## Your instructions:
In the travel post below, what kept the writer from diving at Geraldton?

## Quoted text:
28/10/2005You are here: Home > Travelogues > Nerd's Eye View > 28/10/2005
Pinnacles and Pinnipeds
Well, it seems that I was wrong - we haven't made it to Perth yet, due to a few distractions on the way. We are, however, a mere 80 or so kilometres from it now, and will get there tomorrow.
In the meantime though, we've been far from idle. Last week's update saw us in Geraldton, and we stayed there for a couple of nights in total. I had wanted to do some diving (there is a good wreck there), but the wind put a stop to that. So we spent a day doing the usual shopping and cruising around the tourist spots on our bikes.
First up was the museum, where they have some good displays, including one section devoted to the various famous shipwrecks (the Batavia and the Zuytdorp) that have happened in the area (dating back to the 1600s and Dutch traders).
After that we checked out the HMAS Sydney memorial, which stands atop a hill overlooking town, as a monument to the ship that went down with all hands back in WWII (they still don't know exactly where).
We also payed a visit to the local tourist office, and picked up a prize find - a book detailing free (and near free) camping areas in southern WA. It's already paid for itself a couple of times over, and we're discovering some lovely spots that we might have otherwise missed, as well as saving a bit of money.
We tried it out pretty much straight away, and headed to a nice secluded spot not far out of town. On the way we stopped briefly at the historic town of Greenough. We also passed a brand spanking new wind farm, with about 50 large-bladed turbines (most of which weren't running, I think they're still plugging them in). It was rather impressive, and significantly bigger than the one near Atherton.
Our free camping spot turned out to be quite lovely, but the flies there were particularly plentiful, and harassed the hell out of us, so we moved to another free spot further down the coast near Dongara, which was somewhat less picturesque, but was significantly less infested with dipterans, and served our purposes just fine.
From there we went and had brekkie and an amble around the very pleasant Dongara, and then we pushed on, through Port Denison (pretty much the same place) to another cheapo camping spot we'd found in our new book, on the shores of Lake Indoon.
It was at this pleasant spot that I finally experienced something I'd not seen properly since the east coast - rain. A fair quantity of it, in fact (my car is now significantly cleaner). There wasn't much to do but sit in the car reading, so that is what we did.
The next day was nicer, and in fact since then we've had nice weather - generally a mix of some cloud and some sunshine. The air is quite cool now, surprisingly so at times, and it's making a very pleasant change after the relentless and monotonous heat of the top end.
We headed south again, to another little coastal town called Jurien Bay. It turned out to be a fairly nice spot, but we pushed on the next day, in the general direction of Cervantes, and the famous Pinnacles. As things turned out we would return to Jurien - but more about that in a minute.

## Data supplied:
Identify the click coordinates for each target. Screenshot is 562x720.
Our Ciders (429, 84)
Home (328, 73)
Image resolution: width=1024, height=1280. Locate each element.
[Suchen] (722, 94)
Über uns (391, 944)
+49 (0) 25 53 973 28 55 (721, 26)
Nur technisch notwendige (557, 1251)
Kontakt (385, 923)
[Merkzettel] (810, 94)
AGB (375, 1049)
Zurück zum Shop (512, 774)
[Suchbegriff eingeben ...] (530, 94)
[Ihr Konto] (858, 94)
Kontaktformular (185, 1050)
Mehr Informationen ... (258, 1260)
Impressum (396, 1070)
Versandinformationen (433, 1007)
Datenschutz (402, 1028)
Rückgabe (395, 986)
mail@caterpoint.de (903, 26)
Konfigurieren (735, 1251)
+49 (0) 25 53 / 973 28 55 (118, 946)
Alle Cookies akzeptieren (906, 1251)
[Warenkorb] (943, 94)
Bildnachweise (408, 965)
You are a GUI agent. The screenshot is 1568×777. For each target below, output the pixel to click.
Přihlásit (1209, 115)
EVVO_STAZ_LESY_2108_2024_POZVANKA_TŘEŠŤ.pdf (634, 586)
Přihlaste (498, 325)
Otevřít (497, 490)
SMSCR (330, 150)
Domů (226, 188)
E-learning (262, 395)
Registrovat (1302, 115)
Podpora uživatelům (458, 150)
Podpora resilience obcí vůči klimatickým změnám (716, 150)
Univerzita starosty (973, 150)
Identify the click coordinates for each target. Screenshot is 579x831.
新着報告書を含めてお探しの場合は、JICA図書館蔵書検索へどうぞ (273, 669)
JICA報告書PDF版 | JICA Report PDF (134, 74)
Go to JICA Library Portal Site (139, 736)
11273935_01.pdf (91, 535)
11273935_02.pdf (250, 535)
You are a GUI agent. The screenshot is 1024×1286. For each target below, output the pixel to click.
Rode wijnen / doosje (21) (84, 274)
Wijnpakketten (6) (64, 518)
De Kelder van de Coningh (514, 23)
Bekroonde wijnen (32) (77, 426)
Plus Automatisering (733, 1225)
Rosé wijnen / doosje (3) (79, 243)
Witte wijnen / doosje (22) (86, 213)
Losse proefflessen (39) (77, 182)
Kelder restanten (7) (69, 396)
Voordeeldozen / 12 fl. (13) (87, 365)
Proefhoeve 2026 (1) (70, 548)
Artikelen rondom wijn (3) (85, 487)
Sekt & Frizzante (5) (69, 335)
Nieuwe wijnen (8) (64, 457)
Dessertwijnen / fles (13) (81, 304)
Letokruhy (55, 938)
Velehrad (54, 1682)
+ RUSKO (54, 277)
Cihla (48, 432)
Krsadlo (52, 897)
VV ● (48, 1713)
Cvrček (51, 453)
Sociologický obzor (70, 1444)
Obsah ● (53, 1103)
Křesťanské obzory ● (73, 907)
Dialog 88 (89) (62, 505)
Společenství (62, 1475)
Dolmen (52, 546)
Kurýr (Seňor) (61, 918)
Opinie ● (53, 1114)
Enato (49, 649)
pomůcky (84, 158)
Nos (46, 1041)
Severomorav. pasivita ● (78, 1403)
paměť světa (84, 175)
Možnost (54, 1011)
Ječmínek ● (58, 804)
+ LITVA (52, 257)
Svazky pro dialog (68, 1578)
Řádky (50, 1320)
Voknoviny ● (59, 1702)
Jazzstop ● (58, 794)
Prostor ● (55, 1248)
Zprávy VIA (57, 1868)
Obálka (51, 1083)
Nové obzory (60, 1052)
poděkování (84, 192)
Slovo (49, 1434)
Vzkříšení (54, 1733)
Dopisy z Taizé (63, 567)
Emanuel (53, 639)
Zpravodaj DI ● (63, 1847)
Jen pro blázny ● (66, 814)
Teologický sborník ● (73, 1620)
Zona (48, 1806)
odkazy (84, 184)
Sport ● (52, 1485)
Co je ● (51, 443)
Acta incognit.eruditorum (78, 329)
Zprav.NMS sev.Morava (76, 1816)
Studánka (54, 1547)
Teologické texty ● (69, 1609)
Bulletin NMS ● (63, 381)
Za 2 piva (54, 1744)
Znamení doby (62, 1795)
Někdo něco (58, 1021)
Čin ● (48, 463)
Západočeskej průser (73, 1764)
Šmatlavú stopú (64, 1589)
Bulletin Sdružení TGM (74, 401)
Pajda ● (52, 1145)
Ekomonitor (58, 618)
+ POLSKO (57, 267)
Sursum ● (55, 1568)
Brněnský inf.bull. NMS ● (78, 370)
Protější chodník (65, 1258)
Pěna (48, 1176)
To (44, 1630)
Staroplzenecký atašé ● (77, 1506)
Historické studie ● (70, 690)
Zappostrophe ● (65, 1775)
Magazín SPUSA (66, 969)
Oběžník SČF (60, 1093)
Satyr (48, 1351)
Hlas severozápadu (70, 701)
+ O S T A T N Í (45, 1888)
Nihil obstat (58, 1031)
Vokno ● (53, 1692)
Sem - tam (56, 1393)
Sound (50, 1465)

## Result of the task:
The wind.